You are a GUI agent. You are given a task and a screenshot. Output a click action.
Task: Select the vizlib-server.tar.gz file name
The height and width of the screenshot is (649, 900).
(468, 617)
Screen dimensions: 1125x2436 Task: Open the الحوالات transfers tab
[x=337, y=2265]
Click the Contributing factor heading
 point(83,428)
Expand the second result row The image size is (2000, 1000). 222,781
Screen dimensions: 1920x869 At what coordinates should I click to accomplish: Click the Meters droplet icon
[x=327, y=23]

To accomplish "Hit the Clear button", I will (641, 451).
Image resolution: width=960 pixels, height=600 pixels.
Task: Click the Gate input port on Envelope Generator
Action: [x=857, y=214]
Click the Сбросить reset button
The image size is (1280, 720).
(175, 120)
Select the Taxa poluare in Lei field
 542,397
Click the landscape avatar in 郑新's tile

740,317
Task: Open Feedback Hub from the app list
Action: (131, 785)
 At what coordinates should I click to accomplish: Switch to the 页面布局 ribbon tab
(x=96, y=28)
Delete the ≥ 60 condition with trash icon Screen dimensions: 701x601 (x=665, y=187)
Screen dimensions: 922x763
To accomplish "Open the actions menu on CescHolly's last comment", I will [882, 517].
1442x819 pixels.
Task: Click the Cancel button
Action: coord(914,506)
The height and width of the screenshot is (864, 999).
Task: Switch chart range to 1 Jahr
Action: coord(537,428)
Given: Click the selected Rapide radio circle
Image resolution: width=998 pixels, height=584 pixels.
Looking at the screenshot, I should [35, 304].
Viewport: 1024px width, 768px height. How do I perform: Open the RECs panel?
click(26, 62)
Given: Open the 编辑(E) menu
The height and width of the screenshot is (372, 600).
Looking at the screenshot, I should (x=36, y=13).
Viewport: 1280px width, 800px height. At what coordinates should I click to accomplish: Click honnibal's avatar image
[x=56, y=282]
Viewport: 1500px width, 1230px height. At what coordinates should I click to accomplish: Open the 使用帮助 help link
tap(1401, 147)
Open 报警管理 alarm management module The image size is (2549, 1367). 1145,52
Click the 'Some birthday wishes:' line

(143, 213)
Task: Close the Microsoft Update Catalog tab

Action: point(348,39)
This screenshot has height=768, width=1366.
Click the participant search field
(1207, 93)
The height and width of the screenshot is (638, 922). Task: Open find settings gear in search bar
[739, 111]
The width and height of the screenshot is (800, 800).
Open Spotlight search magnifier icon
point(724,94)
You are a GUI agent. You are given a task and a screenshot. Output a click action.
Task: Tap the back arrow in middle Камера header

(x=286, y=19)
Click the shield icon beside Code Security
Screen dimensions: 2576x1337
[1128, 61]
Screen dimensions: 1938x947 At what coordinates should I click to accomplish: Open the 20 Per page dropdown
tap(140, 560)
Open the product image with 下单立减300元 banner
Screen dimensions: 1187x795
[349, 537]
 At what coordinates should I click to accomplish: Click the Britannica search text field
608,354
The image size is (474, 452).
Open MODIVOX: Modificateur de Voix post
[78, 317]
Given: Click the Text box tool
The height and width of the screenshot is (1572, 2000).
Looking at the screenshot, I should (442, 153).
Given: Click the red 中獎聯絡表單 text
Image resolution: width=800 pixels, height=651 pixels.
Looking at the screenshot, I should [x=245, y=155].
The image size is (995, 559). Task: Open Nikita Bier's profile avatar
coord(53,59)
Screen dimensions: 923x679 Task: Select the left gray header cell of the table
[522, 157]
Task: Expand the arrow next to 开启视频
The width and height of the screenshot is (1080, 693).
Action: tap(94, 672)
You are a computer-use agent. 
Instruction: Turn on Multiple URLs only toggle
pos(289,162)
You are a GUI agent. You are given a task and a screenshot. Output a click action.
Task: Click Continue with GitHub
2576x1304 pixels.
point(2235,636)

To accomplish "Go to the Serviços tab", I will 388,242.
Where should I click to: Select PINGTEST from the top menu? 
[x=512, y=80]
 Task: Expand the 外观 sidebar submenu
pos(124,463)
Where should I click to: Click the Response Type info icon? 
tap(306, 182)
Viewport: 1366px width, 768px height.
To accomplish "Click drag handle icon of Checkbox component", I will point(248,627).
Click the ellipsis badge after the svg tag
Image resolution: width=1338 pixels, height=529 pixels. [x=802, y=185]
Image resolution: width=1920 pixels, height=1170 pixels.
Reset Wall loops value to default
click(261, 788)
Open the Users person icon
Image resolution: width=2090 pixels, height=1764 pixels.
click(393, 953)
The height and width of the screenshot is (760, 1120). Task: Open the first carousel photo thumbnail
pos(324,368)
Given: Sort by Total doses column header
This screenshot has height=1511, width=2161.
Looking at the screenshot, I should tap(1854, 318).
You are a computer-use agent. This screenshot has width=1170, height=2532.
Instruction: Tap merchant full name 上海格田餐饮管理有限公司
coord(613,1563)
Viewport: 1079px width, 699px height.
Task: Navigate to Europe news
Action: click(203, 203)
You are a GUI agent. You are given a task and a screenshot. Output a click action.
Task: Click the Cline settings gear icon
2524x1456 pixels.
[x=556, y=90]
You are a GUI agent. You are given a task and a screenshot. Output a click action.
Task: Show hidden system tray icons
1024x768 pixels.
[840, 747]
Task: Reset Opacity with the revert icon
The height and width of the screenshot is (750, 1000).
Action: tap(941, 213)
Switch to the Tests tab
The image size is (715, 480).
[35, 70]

# # #

Show every line of the records above that contains the word "point", and treat uppercase and lowercase as different.

 point(83,428)
Action: point(348,39)
point(724,94)
point(2235,636)
To accomplish "Click drag handle icon of Checkbox component", I will point(248,627).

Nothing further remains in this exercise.